Klarifikasi.org | Sampang – puluhan kader PC PMII Kabupaten Sampang turun ke jalan dan menduduki depan Gedung DPRD Sampang. Bukan sekadar aksi rutin mahasiswa. Tuntutan mereka tegas: evaluasi total Program Makan Bergizi Gratis (MBG) dan moratorium Koperasi Desa/Kelurahan Merah Putih (KDMP). Dua program andalan pemerintahan Presiden Prabowo Subianto yang kini menuai kritik tajam di daerah.

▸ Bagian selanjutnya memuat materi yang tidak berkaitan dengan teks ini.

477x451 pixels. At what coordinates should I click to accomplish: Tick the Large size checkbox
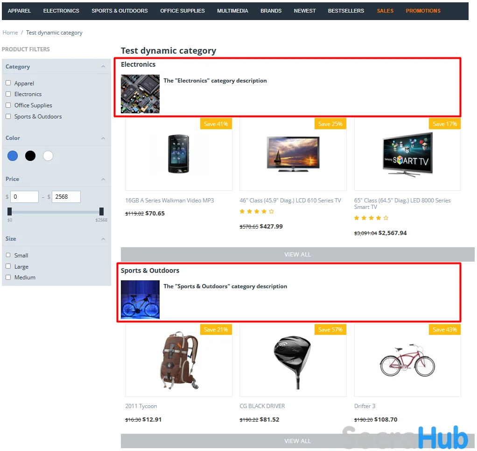8,266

Apakah ini hanya suara idealis mahasiswa, atau ada masalah struktural yang lebih dalam di balik implementasi kedua program tersebut di Kabupaten Sampang?

Koordinator aksi, Rofi, dalam orasi panasnya menyatakan bahwa pemerintah dinilai “lebih mementingkan isi perut daripada isi otak.” Pernyataan ini langsung memicu pertanyaan: Apakah program MBG yang digadang-gadang sebagai solusi stunting dan perbaikan gizi masyarakat benar-benar tepat sasaran, atau justru menjadi proyek yang serampangan di lapangan?

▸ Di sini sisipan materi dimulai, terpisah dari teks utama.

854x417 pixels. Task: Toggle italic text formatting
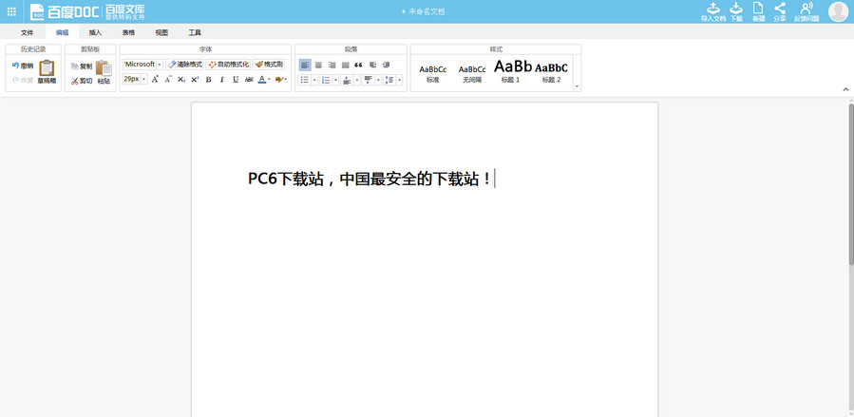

PMII Sampang mengklaim telah melakukan kajian mendalam sebelum turun ke jalan. Namun hingga saat ini, detail kajian tersebut belum dibuka secara publik. Apa yang sebenarnya ditemukan? Apakah ada indikasi pemborosan anggaran, penyalahgunaan, atau ketidaktepatan sasaran di tingkat desa/kelurahan?

Ketua Umum PC PMII Sampang, Latifah, menekankan perlunya evaluasi menyeluruh terhadap MBG agar tidak sekadar menjadi “proyek tanpa dampak signifikan” terhadap kualitas pendidikan dan kesehatan masyarakat. Pernyataan ini menggambarkan adanya skeptisisme terhadap klaim keberhasilan program yang sering digaungkan pemerintah pusat.

Wakil Ketua I DPRD Kabupaten Sampang, Moh Iqbal Fathoni, menyambut aspirasi tersebut dan mengakui perlunya evaluasi. Namun, hingga berita ini diturunkan, Pemkab Sampang belum memberikan respons resmi terhadap tuntutan moratorium KDMP.

Pertanyaan-pertanyaan krusial yang belum terjawab:

– Berapa realisasi anggaran MBG dan KDMP di Sampang hingga Juni 2026?

– Apakah ada laporan audit internal atau temuan penyimpangan di lapangan?

– Mengapa KDMP khususnya menjadi sorotan PMII – apakah ada indikasi monopoli, konflik kepentingan, atau kinerja yang rendah?

Aksi PMII yang berlangsung dua kali dalam sehari ini menambah daftar kritik terhadap implementasi program-program prioritas nasional di daerah. Sebelumnya, organisasi yang sama juga vokal soal isu lingkungan dan tambang ilegal di Madura.

Program MBG dan KDMP merupakan bagian dari agenda strategis pemerintahan saat ini untuk mengatasi masalah gizi dan pemberdayaan ekonomi desa. Namun, di banyak daerah, termasuk Sampang yang dikenal dengan tingkat kemiskinan relatif tinggi, implementasi sering kali menghadapi tantangan logistik, pengawasan, dan akuntabilitas.

PMII Sampang bukan satu-satunya yang mempertanyakan. Gelombang aspirasi serupa dari kelompok mahasiswa dan masyarakat sipil di berbagai kabupaten menunjukkan adanya gap antara narasi pusat dan realita lapangan.

Klarifikasi.org telah menghubungi berbagai pihak terkait untuk mendapatkan tanggapan resmi. Kami akan terus memantau perkembangan ini, termasuk kemungkinan adanya temuan lebih lanjut mengenai efektivitas kedua program tersebut.

Apakah evaluasi total yang diminta PMII akan direspons serius oleh pemerintah? Atau ini akan menjadi salah satu dari banyak aspirasi yang “ditampung” tanpa tindak lanjut konkret?